**Short exercise 1:**
Summarize the iwl4965 regression thread below in three sentences.
**Short exercise 2:**
In the iwl4965 regression thread below, rewrite the paragraph beginning "No, from what I can see on my router" as a bulleted list that keeps its main facts.

Ok, I'm happy to test things out at this end ... change channels on the
router, build new kernels, etc.

thanks,

jake

--
Jake Edge - LWN - [email protected] - http://lwn.net

2013-05-06 15:12:00

by Johannes Berg

[permalink] [raw]
Subject: Re: Bisected 3.9 regression for iwl4965 connection problem to 1672c0e3

Hi Jake,

> commit 1672c0e31917f49d31d30d79067103432bc20cc7
> Author: Johannes Berg <[email protected]>
> Date: Tue Jan 29 15:02:27 2013 +0100
>
> mac80211: start auth/assoc timeout on frame status
>
> but I can't (easily) revert that in 3.9 (maybe I can in -rc1 or
> something? haven't tried that)
>
> What more information is needed from me? I may still mess around with
> trying to revert that patch just to nail it down for sure, but two
> separate bisection exercises ended up at the same place.

Thanks for the report. Is the AP on a passive channel by any chance (5
GHz, or channels 12/13)?

johannes


2013-05-06 15:21:45

by Jake Edge

[permalink] [raw]
Subject: Re: Bisected 3.9 regression for iwl4965 connection problem to 1672c0e3

On Mon, 06 May 2013 17:11:52 +0200 Johannes Berg wrote:
> Hi Jake,
>
> > commit 1672c0e31917f49d31d30d79067103432bc20cc7
> > Author: Johannes Berg <[email protected]>
> > Date: Tue Jan 29 15:02:27 2013 +0100
> >
> > mac80211: start auth/assoc timeout on frame status
> >
> > but I can't (easily) revert that in 3.9 (maybe I can in -rc1 or
> > something? haven't tried that)
> >
> > What more information is needed from me? I may still mess around
> > with trying to revert that patch just to nail it down for sure, but
> > two separate bisection exercises ended up at the same place.
>
> Thanks for the report. Is the AP on a passive channel by any chance (5
> GHz, or channels 12/13)?

No, from what I can see on my router, it is using channel 36 (5.180
GHz) for the SSID in question (and channel 11 2.462 GHz for the other
SSID) ... but Stanislaw seems to have pinpointed the issue.

**Source data:**
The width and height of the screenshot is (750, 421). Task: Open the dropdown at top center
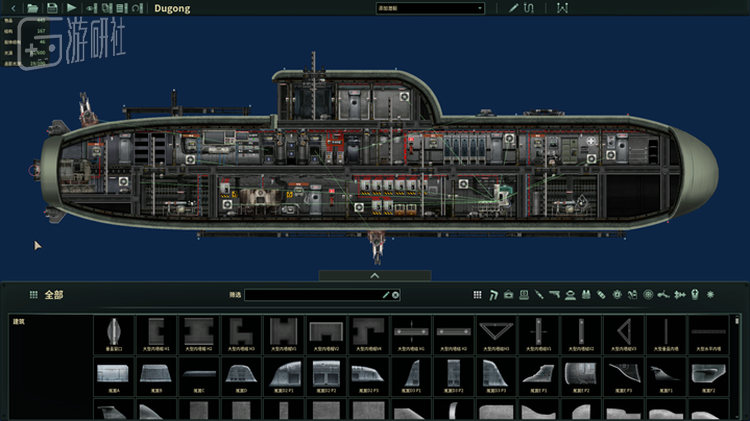(430, 8)
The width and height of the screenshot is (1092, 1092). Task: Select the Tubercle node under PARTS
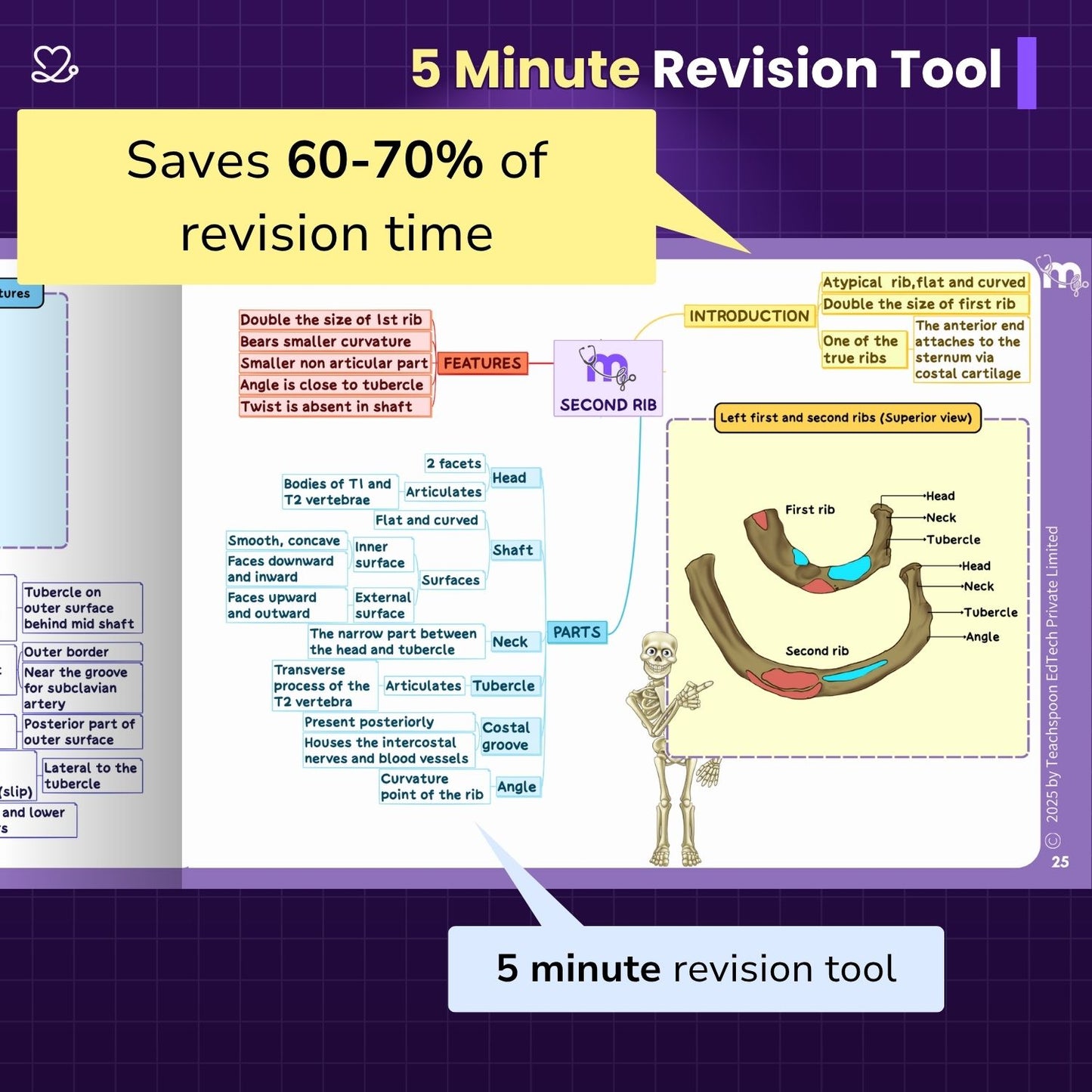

**Task result 1:**
Jake Edge reported a 3.9 regression in which iwl4965 had trouble connecting. Two separate bisections led him to commit 1672c0e3, "mac80211: start auth/assoc timeout on frame status," which he could not easily revert in 3.9, and he offered to test further by changing router channels or building new kernels. When Johannes Berg asked whether the access point was on a passive channel, Jake answered that his router used channel 36 (5.180 GHz) for the SSID in question and channel 11 (2.462 GHz) for the other SSID, adding that Stanislaw appeared to have pinpointed the issue.

**Task result 2:**
- According to the router, the access point is not on a passive channel.
- The SSID in question uses channel 36 (5.180 GHz).
- The other SSID uses channel 11 (2.462 GHz).
- Stanislaw appears to have pinpointed the issue.